In the process of testing a method that accepts a string and adds that string as an attribute to an XElement (with the current time as a value). To use XElement.SetAttributeValue(XName name, object value) (the only way I'm aware of to add/update an attribute of an XElement), I'm using XName.Get to convert the provided string to an XName.

The problem I'm running into is that XName.Get (stack trace shows it is coming from System.Xml.XmlConvert.VerifyNCName ) is throwing an XmlException in some cases, claiming certain characters aren't allowed. One example is 0x02FF (˱). I wouldn't have expected that this character is allowed, but the XML specification seems to say the whole range of 0x00F8 to 0x02FF is valid.

Am I getting this exception on valid characters, or am I misunderstanding the spec?

AFAIR Xml stack in .NET Framework 4 and .NET Framework 4.5 is based on the 4th edition of the Xml spec and not 5th. When you look at this spec you will notice that not all valid characters are allowed in names. Especially take a look at this and look what a Letter is and you will see that characters from range [0x02C2-0x0385] are excluded.

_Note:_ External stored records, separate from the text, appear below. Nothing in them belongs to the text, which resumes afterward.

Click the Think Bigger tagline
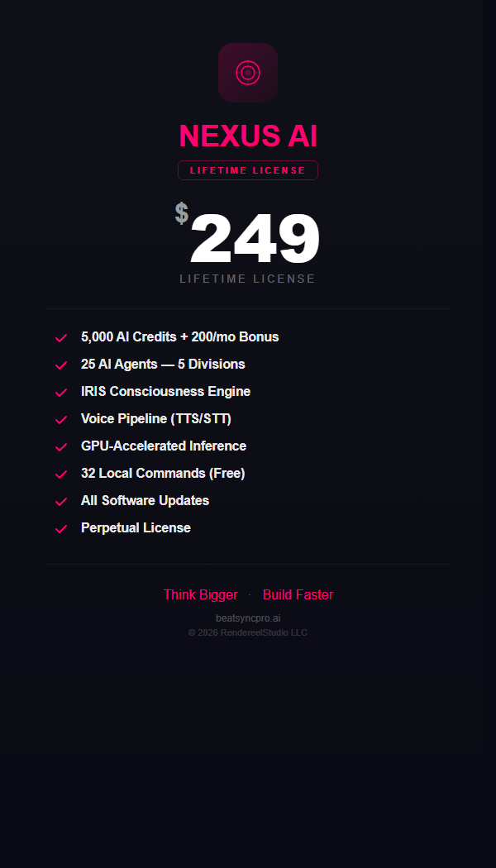The height and width of the screenshot is (868, 496). [x=200, y=595]
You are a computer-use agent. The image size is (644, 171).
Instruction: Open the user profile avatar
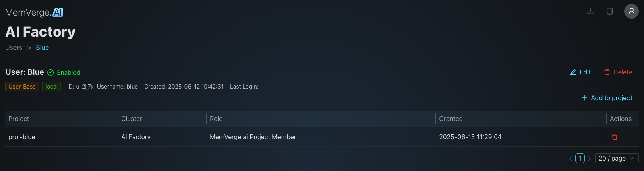[x=631, y=11]
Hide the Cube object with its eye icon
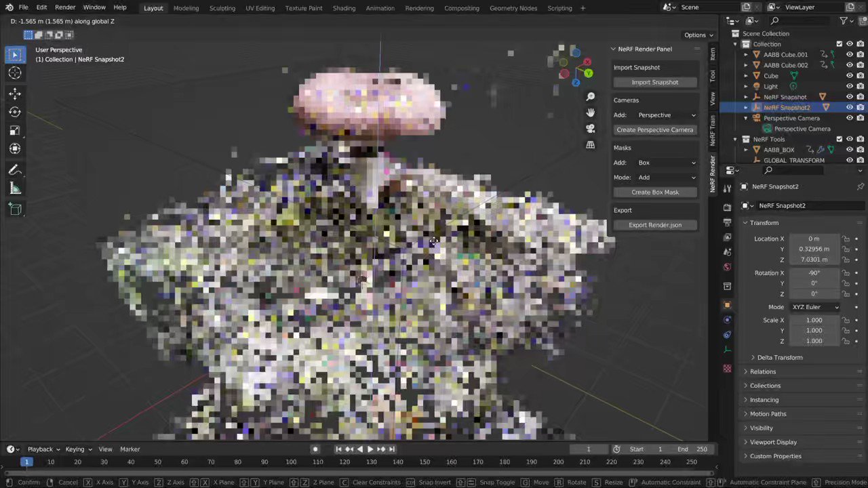 [x=850, y=75]
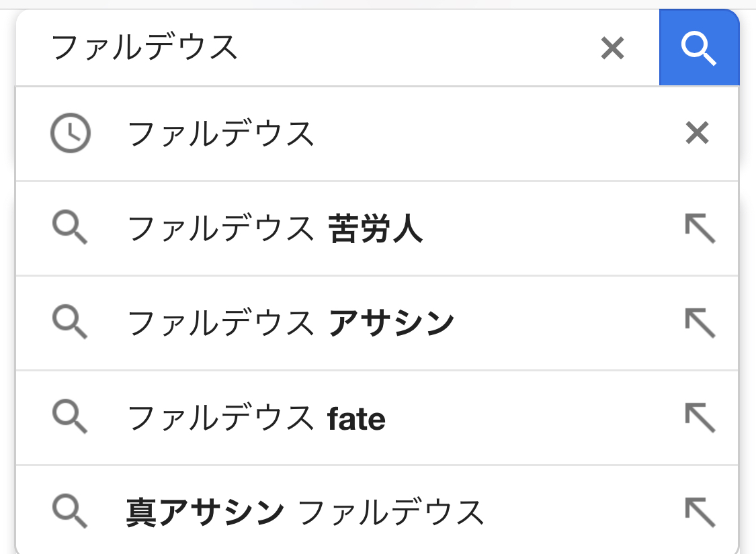
Task: Click magnifier icon beside アサシン suggestion
Action: coord(70,324)
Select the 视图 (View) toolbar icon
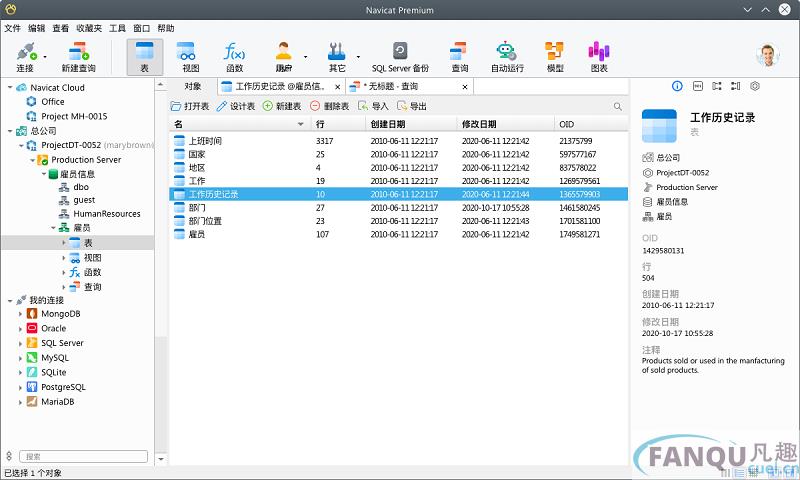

Also the reason why Xml stack in .NET Framework 4 and 4.5 has not moved to the 5th edition was that due to changes in character ranges the same Xml document could either be valid or invalid (this is actually the issue you hit) depending on the processor and not on the document itself (Xml documents that comply to 5th edition still could have version 1.0). So valid documents (that comply with th 5th edition) would be rejected by older parsers as invalid. It also did not work the other way around. If the 5th edition capable Xml parser received a document with a character in the name that was not valid before but was made valid in the 5th edition it was impossible to tell whether this document should be rejected as one that was supposed to be pre-5th edition and is malformed or it was a 5th edition document and should be accepted.